The 2016 Edelman Trust Barometer shows employees are the most trusted category when sharing information about areas such as company operations & finances, business practices and treatment of fellow employees or customers. In fact, they are more credible than Government & NGO representatives, Company Boards and CEOs.
With noise louder than ever, this is an untapped opportunity to make your message heard and increase sales, especially since consumers are more likely to buy the products/services of a company they trust. However, employees are under-represented in marketing communications.
How can employees build trust in a brand?
Since employees have a strong influence on how their employer is perceived, they can act as authoritative advocates/detractors of the brand. The question is what can an employer do to shift employees’ perceptions so they are more likely to be advocates? One option is to invest resources in tackling societal issues. This has a positive impact on employees recommending their company as an employer (+25) and employee retention (+22) but also motivates the employee to perform (+22) and, most importantly, recommend products and services to others (+21).
How to build business – consumer relationships based on trust?

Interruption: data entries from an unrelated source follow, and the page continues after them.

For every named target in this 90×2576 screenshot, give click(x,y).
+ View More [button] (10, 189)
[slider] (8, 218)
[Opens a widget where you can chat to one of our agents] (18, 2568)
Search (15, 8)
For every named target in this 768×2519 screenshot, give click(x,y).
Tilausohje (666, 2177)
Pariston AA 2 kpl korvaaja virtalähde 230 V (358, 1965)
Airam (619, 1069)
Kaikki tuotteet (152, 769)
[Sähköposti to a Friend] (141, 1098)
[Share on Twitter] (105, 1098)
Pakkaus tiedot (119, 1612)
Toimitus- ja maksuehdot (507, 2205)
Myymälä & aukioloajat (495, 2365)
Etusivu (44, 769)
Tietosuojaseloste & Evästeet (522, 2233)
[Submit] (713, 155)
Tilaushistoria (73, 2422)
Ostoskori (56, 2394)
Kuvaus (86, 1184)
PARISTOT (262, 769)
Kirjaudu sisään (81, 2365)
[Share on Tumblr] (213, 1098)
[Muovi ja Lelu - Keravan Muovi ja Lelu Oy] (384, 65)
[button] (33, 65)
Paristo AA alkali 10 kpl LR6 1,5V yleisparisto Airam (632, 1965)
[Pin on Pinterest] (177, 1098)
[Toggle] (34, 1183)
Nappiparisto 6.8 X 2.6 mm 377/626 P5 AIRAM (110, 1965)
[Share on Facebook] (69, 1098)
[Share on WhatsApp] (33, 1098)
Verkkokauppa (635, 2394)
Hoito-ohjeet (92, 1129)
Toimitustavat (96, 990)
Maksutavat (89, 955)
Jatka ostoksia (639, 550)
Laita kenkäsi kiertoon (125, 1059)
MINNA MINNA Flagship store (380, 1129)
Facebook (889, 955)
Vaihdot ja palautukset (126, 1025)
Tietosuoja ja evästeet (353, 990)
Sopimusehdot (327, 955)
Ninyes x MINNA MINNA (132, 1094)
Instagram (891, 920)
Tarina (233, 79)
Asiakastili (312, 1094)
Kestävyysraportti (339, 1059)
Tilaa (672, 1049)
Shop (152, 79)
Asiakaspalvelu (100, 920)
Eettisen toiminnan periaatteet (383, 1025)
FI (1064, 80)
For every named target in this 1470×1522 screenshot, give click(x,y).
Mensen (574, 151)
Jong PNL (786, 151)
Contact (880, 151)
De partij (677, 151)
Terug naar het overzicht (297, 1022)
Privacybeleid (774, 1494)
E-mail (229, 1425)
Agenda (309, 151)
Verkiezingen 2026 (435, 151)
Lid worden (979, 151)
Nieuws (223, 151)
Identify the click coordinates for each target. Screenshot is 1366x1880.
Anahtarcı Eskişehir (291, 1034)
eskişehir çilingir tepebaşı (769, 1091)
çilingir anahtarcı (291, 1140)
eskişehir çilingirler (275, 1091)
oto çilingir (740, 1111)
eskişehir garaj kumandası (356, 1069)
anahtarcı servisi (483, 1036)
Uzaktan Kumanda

Building trust takes time. Communication needs to be honest and crafted into a story that engages the audience. There are a number of elements that should be taken into consideration when creating a marketing communications strategy:
1.When developing a marketing communication strategy, aim to put employees at the core of the business and ensure they have the opportunity to become publicly visible Brand Ambassadors. For example, Purina’s* website has banners showing employees that fulfil this brand leadership role.
2. Offer employers the opportunity to participate in content creation and present something they are passionate of doing, linking it to company activities. A good example is Unilever* which has used Facebook to show how one of their employees is “contributing to the greater good”. 3. Demonstrating “social issue engagement” is a good general theme to talk about but it’s important that you understand what your target audience’s interests are, especially if you’re active in multiple markets.